Coming Rate Cuts Portend a 1980s-Style Economic Resurgence

The key economic question for 2024 is how to think about the interest rate cuts we’re likely to get from the Federal Reserve. Are they good news for the economy as borrowers catch a break, or a sign of impending recession as they were in 2001 and 2007?

There’s still considerable disagreement about the timing and extent of monetary easing given the recent inflation shock, but Fed policymakers clearly signaled in the minutes of their last meeting, released Wednesday, that rate cuts should begin at some point this year.

An important consideration in this discussion is how “out of sync” the post-pandemic economic recovery has been so far. Whereas the 2001 and 2007 rate cuts came at the end of an investment and/or borrowing binge, policy easing this year would come after rate-sensitive and cyclical parts of the economy have been in a slump for roughly two years. Those areas were already set to rebound somewhat in 2024 — the added boost from rate cuts could turn that recovery into something closer to a boom.

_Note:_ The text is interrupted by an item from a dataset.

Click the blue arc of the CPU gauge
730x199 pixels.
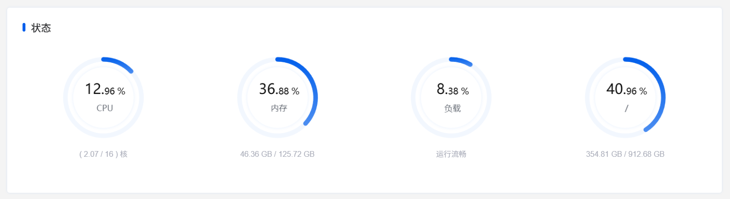pos(120,63)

The first and most important area affected is, of course, the housing market. Homebuilders have thrived in an environment of high interest rates, enticing buyers by offering to lower mortgage costs, but the limited supply of preowned homes on the market froze resale transactions. Existing home sales in recent months slumped to levels seen following the collapse of Lehman Brothers Holdings Inc. and the bursting of the subprime-mortgage bubble in 2008.

Lower home-loan rates should help unfreeze the resale market, provide an additional boost to builders, and even give some homeowners the ability to finance renovations and add-on projects that were put on hold while interest rates were rising and recession fears elevated.

Inflation-adjusted residential investment looks poised to grow again, year over year, recovering from the deeply negative levels of late 2022 and early 2023. That’s the pattern we’ve historically seen coming out of economic recessions in the US. By spring, the housing market should feel like it’s growing again for the first time since rate hikes began.